--- START ---

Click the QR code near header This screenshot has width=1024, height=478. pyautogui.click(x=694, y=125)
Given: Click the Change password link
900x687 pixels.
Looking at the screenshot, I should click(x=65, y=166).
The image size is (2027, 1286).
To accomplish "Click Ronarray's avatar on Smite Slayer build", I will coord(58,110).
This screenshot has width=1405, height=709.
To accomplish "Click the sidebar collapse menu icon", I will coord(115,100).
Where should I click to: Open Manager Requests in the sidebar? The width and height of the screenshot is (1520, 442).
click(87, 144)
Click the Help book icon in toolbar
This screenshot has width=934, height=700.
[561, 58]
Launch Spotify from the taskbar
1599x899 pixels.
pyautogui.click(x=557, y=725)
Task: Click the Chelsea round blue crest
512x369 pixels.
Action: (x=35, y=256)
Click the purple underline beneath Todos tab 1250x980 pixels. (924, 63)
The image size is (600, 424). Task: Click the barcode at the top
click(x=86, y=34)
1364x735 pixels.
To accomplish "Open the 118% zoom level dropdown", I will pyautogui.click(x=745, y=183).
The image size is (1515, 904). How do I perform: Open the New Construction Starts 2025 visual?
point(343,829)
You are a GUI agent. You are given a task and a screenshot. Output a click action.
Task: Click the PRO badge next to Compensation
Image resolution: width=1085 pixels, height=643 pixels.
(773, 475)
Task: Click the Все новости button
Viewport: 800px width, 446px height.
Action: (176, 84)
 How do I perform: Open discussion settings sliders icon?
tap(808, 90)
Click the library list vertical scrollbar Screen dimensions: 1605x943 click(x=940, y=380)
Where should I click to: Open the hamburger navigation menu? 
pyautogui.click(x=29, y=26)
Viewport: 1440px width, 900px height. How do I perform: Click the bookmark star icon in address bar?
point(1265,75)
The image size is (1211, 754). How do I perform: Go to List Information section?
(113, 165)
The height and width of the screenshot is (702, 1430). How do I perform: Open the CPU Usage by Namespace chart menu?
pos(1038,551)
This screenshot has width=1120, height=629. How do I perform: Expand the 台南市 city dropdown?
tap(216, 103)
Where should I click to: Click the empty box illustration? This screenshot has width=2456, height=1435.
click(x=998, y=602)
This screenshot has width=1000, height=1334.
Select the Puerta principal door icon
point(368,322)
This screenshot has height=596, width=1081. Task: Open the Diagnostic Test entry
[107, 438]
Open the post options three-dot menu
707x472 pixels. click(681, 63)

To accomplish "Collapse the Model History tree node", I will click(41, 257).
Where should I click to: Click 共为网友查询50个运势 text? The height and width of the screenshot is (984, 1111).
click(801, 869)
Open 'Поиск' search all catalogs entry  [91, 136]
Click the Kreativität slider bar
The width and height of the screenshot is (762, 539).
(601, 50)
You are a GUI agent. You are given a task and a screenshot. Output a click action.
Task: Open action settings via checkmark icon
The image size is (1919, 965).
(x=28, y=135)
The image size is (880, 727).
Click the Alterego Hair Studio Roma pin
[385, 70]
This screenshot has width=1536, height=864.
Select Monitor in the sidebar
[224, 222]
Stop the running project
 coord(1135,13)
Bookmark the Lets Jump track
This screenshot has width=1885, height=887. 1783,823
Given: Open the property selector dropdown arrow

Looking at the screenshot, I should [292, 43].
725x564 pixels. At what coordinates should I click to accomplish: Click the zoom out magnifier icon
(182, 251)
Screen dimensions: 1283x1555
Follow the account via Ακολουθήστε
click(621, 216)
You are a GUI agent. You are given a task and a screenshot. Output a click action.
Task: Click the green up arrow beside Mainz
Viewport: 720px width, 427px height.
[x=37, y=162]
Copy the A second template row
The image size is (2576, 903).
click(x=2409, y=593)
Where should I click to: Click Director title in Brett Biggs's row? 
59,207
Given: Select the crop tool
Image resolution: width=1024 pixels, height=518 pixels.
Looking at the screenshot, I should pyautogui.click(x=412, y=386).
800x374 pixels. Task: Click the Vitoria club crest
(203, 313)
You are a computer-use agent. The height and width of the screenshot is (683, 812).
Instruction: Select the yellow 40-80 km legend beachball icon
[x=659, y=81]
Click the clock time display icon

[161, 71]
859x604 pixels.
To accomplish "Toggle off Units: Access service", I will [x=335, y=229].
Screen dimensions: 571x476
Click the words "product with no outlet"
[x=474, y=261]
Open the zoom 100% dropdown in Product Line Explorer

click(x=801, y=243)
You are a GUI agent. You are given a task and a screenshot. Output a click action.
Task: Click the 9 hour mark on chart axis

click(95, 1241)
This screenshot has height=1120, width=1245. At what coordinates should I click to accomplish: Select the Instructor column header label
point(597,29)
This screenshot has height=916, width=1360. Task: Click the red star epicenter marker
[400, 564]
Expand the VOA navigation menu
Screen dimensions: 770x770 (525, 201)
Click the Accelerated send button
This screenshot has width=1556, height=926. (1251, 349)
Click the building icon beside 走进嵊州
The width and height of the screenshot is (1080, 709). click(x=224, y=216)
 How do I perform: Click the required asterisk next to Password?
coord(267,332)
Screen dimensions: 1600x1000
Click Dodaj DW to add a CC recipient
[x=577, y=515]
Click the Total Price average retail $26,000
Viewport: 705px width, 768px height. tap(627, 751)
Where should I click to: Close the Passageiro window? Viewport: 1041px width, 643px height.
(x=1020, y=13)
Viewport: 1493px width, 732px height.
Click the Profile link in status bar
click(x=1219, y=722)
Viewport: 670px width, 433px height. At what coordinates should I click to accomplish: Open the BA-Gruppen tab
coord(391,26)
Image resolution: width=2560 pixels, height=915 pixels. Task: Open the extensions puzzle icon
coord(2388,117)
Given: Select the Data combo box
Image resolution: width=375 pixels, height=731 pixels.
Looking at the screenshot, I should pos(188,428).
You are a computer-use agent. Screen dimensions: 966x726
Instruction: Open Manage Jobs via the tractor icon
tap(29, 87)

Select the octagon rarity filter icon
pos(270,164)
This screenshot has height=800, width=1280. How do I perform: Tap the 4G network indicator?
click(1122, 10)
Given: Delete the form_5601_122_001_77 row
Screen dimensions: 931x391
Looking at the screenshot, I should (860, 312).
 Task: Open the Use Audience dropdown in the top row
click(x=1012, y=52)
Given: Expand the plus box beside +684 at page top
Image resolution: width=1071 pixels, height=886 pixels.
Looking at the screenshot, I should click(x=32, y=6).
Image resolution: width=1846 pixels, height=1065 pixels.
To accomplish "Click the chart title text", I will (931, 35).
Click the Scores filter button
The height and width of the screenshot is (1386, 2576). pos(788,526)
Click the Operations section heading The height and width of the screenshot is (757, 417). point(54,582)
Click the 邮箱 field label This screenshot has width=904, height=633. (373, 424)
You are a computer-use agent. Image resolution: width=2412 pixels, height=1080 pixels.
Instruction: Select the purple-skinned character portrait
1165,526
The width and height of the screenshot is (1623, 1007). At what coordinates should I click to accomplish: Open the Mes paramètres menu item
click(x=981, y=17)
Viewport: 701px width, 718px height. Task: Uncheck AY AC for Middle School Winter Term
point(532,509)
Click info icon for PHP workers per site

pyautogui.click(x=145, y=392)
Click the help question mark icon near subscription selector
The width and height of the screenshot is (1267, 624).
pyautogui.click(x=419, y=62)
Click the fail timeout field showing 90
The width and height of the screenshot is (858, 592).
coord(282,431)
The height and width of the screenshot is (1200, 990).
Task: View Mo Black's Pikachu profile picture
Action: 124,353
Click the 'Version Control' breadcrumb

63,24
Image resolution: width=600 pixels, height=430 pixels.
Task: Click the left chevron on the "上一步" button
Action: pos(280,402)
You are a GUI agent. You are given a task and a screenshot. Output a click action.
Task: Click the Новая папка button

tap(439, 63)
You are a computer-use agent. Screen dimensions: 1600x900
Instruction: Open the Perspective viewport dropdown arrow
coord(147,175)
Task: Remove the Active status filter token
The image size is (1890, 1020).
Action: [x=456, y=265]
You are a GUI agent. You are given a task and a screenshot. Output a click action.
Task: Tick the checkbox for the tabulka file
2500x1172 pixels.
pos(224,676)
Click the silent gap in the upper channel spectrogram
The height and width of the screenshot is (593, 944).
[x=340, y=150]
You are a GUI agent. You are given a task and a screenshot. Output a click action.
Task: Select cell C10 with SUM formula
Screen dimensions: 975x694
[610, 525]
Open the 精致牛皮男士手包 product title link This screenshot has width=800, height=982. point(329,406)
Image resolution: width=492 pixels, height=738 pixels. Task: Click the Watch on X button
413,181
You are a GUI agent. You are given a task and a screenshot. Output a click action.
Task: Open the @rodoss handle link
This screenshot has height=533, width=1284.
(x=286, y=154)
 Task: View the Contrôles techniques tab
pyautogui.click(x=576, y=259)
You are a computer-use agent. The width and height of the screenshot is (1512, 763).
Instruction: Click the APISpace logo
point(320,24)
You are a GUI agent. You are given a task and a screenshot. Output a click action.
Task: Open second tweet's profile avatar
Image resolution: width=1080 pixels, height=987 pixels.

--- END ---

Task to carry out: Please find every line in the listing that holds the string "computer" and copy it.

Solved problem:
You are a computer-use agent. The height and width of the screenshot is (683, 812).
You are a computer-use agent. Screen dimensions: 966x726
You are a computer-use agent. Image resolution: width=2412 pixels, height=1080 pixels.
You are a computer-use agent. Screen dimensions: 1600x900
You are a computer-use agent. The width and height of the screenshot is (1512, 763).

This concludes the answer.